Murray Sinclaire, of Cincinnati, Ohio, owner and former president and chief executive officer of Ross, Sinclaire & Associates, LLC, has been fined $35,000.00, stripped of his municipal securities principal licensure, and suspended from associating with any Financial Industry Regulatory Authority (FINRA) member for six months in any capacity based upon his consent to findings that he made omissions to customers relating to municipal securities offerings, and failed to supervise the firm’s operations regarding investment disclosures to customers. Letter of Acceptance, Waiver and Consent, No. 2015043591702 (Sept. 25, 2017).

According to the AWC, from 1989 to June of 2016, Sinclaire was the firm’s chief executive officer, managing member and president. In those capacities, he was reportedly responsible for making sure that the policies and procedures of his firm were compliant with Municipal Securities Rulemaking Board rules. He also purportedly failed to abide by his own firm’s procedures. Apparently, the written procedures called for material descriptions and facts about securities transactions to be disclosed by the firm for MSRB Rule G-17 compliance. The AWC additionally stated that private offerings and municipal securities were supposed to be supervised by Sinclaire in his role as direct supervisor of the firms’ brokers. FINRA found that the duty to disclose the investment information to customers rested in Sinclaire, yet he made serious omissions to customers in regard to offerings of municipal securities.

In particular, Sinclaire facilitated company ARI’s 2015 private placement offering, where ARI was a company that Sinclaire had a personal stake in. Apparently, ARI created a private placement memorandum that was processed through the supervisory staff at Ross, Sinclaire & Associates, LLC supervised, and ultimately disseminated to customers with omissions about: who managed and owned Ross, Sinclaire & Associates, LLC; Sinclaire’s status as a beneficiary of the ARI offering; ARI’s poor financial shape; a possible sale involving ARI’s assets; and ARI’s lease arrangements with a county in Kentucky.

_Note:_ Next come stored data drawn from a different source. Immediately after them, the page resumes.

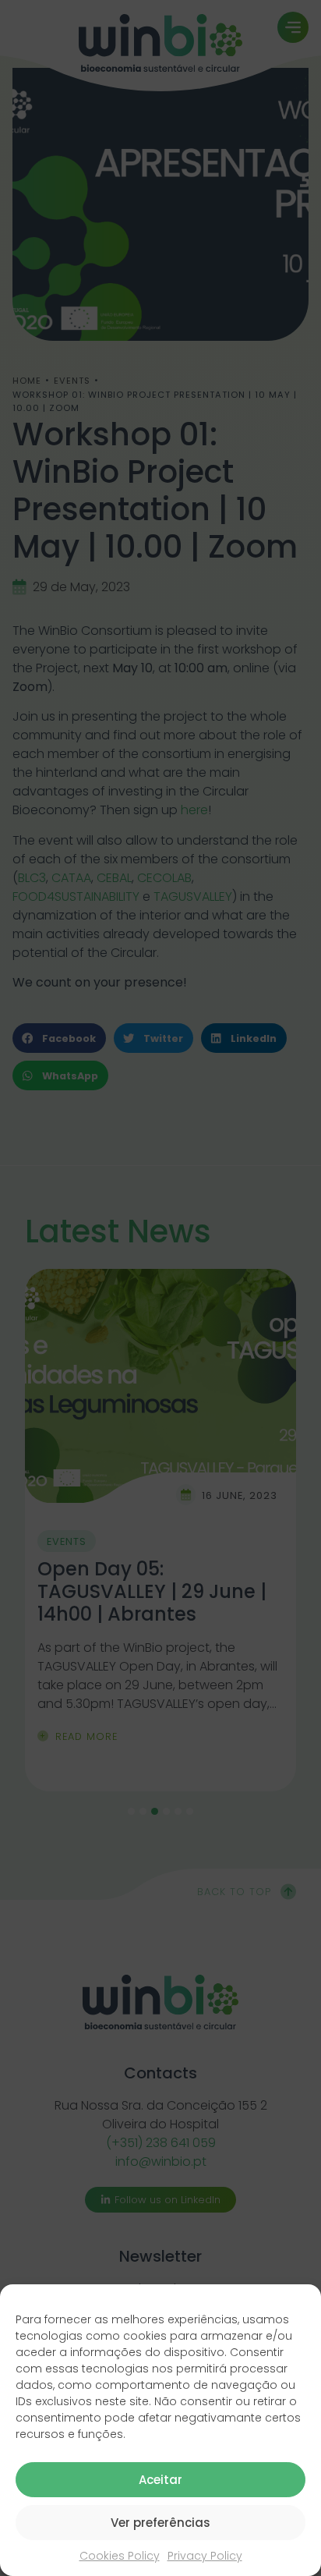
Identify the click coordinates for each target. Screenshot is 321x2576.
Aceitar (160, 2479)
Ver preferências (160, 2522)
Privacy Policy (205, 2556)
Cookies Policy (119, 2556)
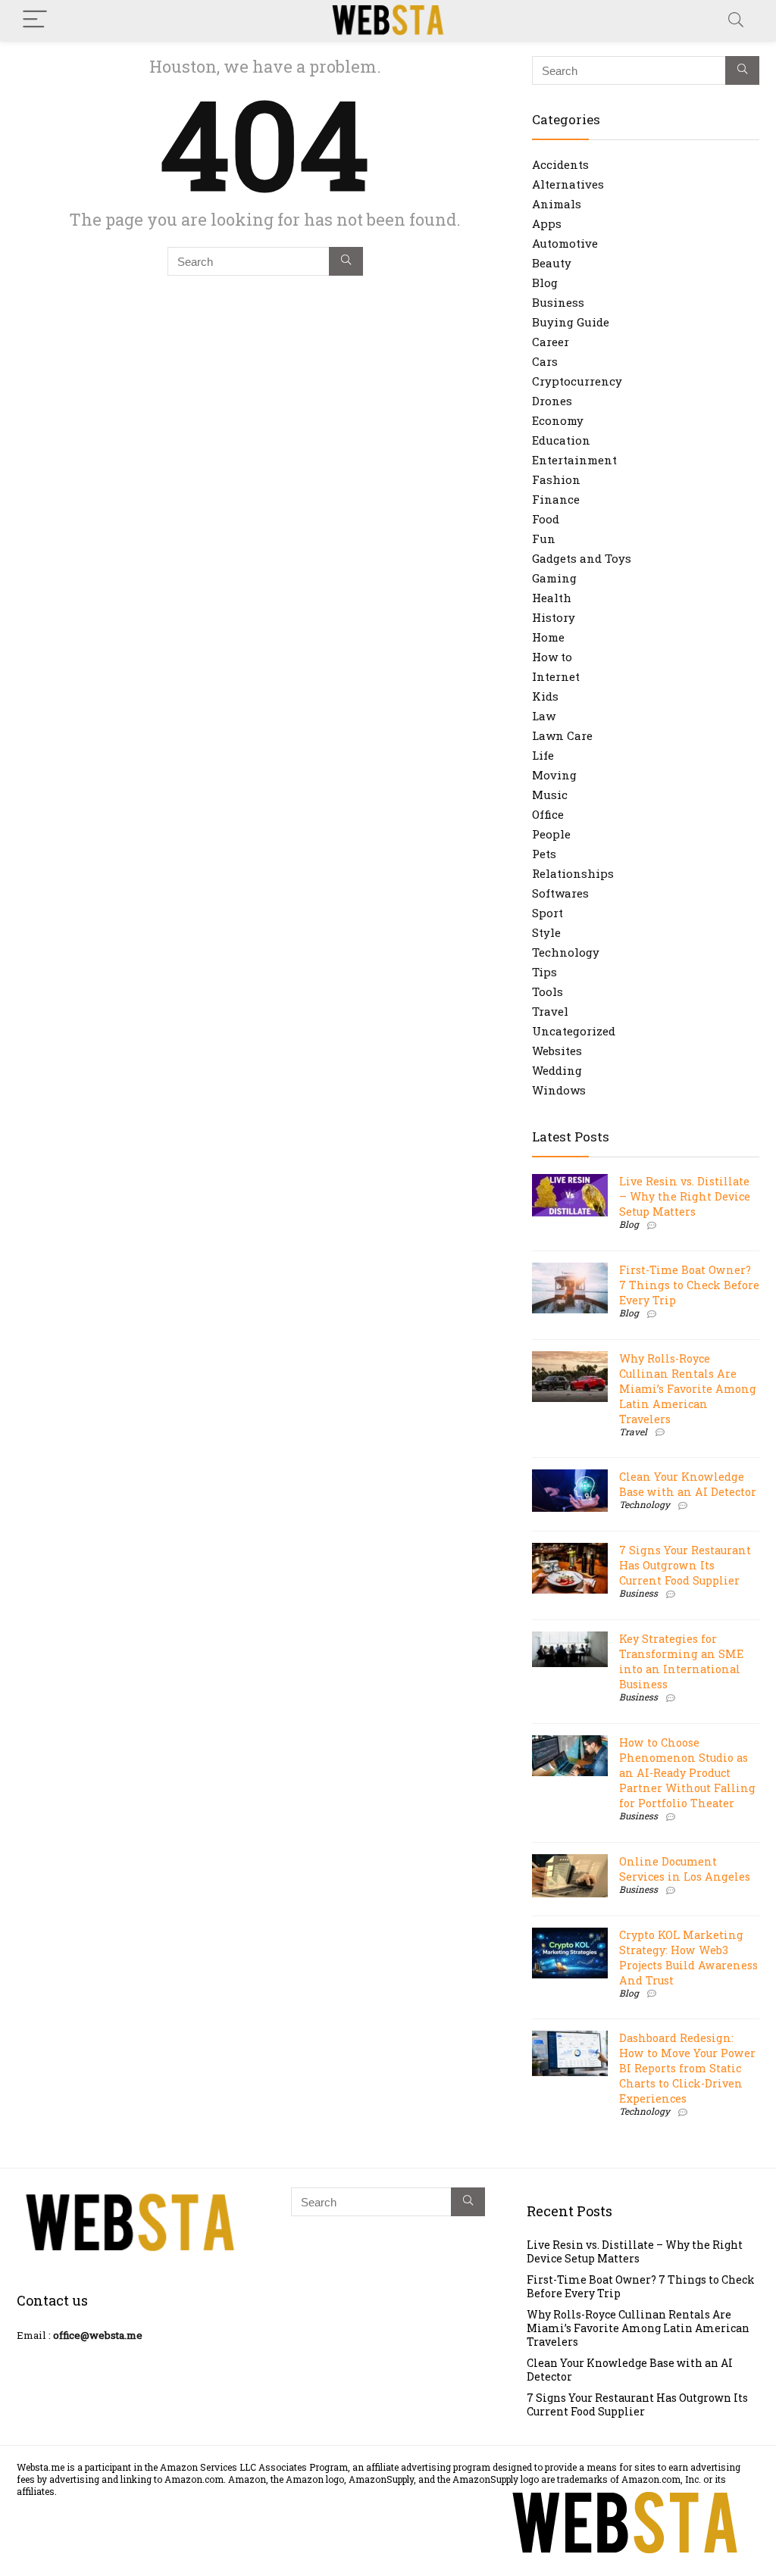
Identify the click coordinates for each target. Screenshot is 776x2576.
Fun (543, 538)
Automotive (565, 243)
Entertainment (574, 459)
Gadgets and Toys (581, 558)
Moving (554, 774)
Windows (559, 1090)
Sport (547, 912)
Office (548, 814)
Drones (552, 400)
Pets (544, 853)
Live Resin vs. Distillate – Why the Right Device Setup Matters (684, 1196)
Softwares (560, 893)
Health (551, 597)
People (551, 833)
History (553, 617)
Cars (545, 361)
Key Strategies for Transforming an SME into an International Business (681, 1661)
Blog (545, 282)
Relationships (573, 873)
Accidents (560, 164)
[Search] (736, 20)
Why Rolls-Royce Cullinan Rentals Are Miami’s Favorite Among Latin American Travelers (687, 1388)
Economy (558, 420)
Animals (556, 203)
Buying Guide (570, 321)
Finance (556, 499)
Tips (544, 971)
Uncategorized (573, 1030)
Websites (557, 1050)
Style (546, 932)
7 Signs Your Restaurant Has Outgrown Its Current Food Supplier (685, 1565)
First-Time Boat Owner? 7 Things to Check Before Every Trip (689, 1285)
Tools (547, 991)
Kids (545, 696)
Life (543, 755)
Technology (565, 952)
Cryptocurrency (577, 381)
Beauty (551, 262)
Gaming (554, 577)
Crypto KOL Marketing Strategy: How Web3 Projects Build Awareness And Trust (688, 1957)
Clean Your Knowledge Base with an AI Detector (687, 1484)
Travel (550, 1011)
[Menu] (35, 20)
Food (545, 518)
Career (550, 341)
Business (558, 302)
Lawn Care (562, 735)
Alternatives (568, 184)
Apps (547, 223)
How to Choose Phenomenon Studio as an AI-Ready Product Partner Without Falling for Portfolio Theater (687, 1772)
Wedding (557, 1070)
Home (548, 637)
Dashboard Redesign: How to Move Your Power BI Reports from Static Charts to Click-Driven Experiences (687, 2068)
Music (550, 794)
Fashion (556, 479)
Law (543, 715)
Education (561, 440)
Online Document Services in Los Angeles (684, 1869)
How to (552, 656)
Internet (556, 676)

FINRA found that Sinclaire, as ARI’s owner, had personal knowledge about the conflicts of interests regarding supervisory responsibilities that he had in Ross, Sinclaire & Associates, LLC – the company that facilitated the offering. The AWC stated that Sinclaire failed to disclose other troubling financial information about ARI in connection with the private placement offering facilitated through Ross, Sinclaire & Associates, LLC. His conduct was found by FINRA to be violative of MSRB Rules G-17 and G-27.

Sinclaire is also the subject of a $50,000.00 fine, prohibition as well as cease and desist sanctions imposed by the Securities and Exchange Commission according to an Order Instituting Administrative and Cease-and-Desist Proceedings and Offer of Settlement containing findings that Sinclaire engaged in a fraudulent scheme in which the firm’s advisory customers were overcharged commissions. In the Matter of Ross, Sinclaire & Associates, LLC, et al., File No. 3-17315.

According to the Order, between January of 2007 and December of 2012, a registered investment adviser and Ross, Sinclaire & Associates, LLC, concocted a scheme to defraud investment advisory customers. Apparently, those customers were exposed to excessive commissions by Ross, Sinclaire & Associates, LLC. The investment advisor president was reportedly involved in arranging a set price for the firm to charge transaction fees, including markdowns, markups and commissions. Particularly, Sinclaire authorized the investment advisor president to determine the fees that customers paid on transactions. Sinclaire’s conduct was found by SEC to be violative of aiding and abetting Securities Exchange Act Section 15(b)(7) violations as well as the violation of SEC Rule 15b7-1.

FINRA Public Disclosure reveals that on May 5, 2017, a customer filed an investment related arbitration claim involving Sinclaire’s conduct, in which the customer sought $455,000.00 in damages supported by allegations that Sinclaire failed to supervise a registered representative who effected improper municipal debt transactions in the customer’s investment account.